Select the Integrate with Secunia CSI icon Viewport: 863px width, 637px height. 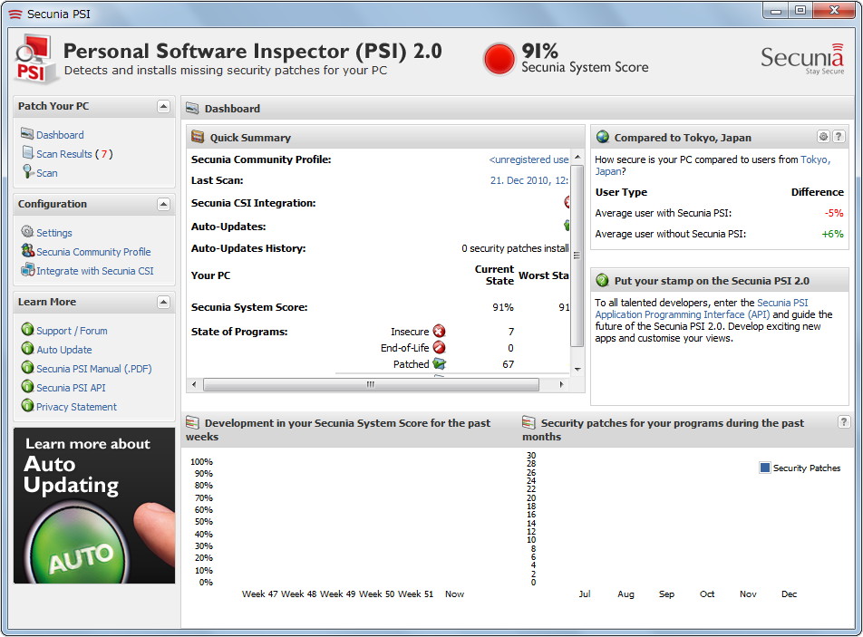point(26,268)
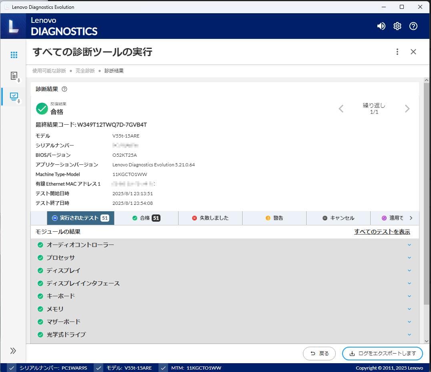The width and height of the screenshot is (431, 372).
Task: Expand the collapsed sidebar with the double-arrow
Action: [13, 351]
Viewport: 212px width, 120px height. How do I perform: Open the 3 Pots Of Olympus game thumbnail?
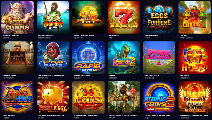(17, 17)
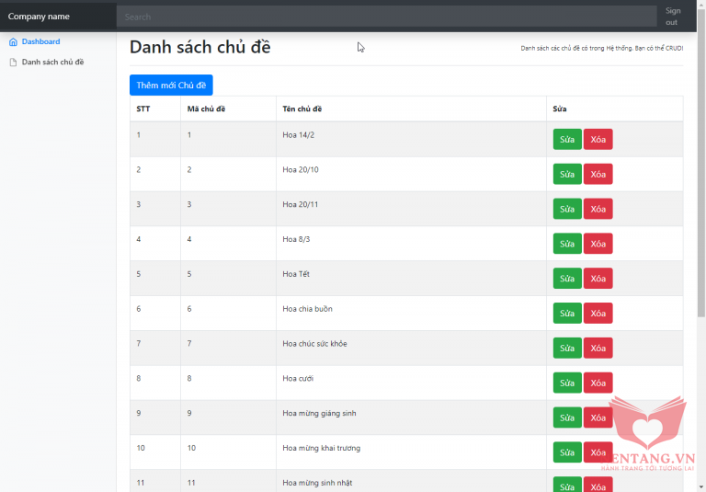Click the vertical page scrollbar
The width and height of the screenshot is (706, 492).
click(x=701, y=184)
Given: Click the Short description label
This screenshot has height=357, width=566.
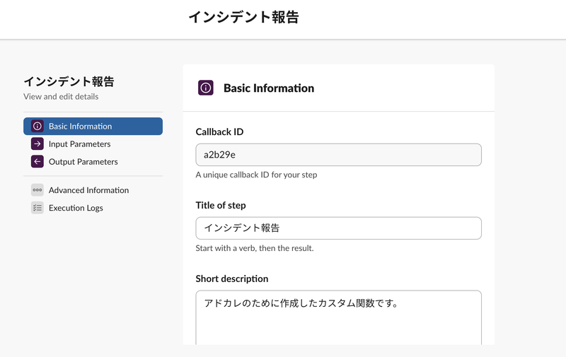Looking at the screenshot, I should (x=232, y=279).
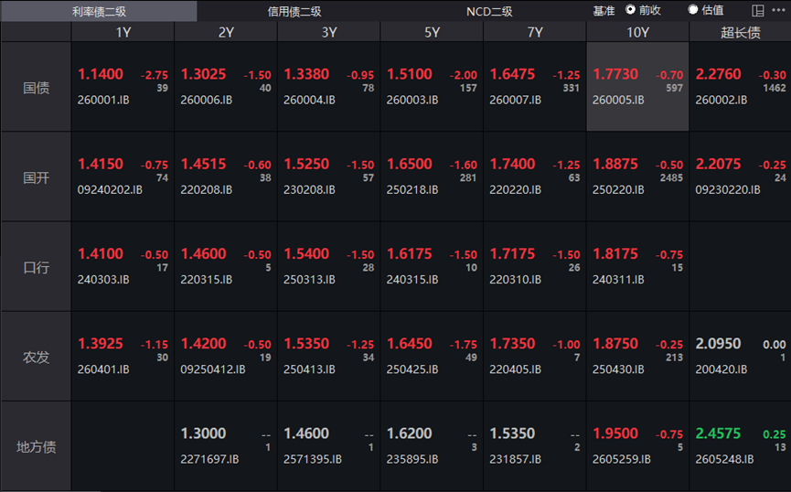Screen dimensions: 791x492
Task: Open the NCD二级 tab
Action: pyautogui.click(x=489, y=11)
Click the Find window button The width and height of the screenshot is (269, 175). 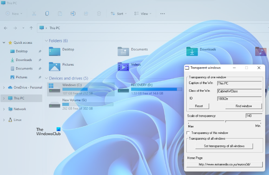(244, 106)
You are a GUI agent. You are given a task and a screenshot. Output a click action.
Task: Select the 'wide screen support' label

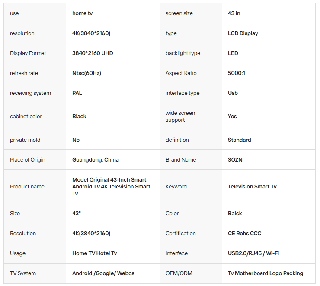pyautogui.click(x=180, y=117)
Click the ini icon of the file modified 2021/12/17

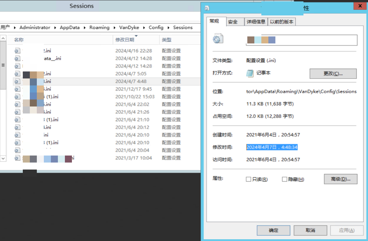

◆ ◆ ◆ ◆

WHAT IS NEEDED: Reproduce only the lines between the line with "Task: Select the 'wide screen support' label" and the final line of the records, both included, so that the copy matches them exactly and contains no pictures.

COMPLETED EXERCISE:
Task: Select the 'wide screen support' label

pyautogui.click(x=180, y=117)
Click the ini icon of the file modified 2021/12/17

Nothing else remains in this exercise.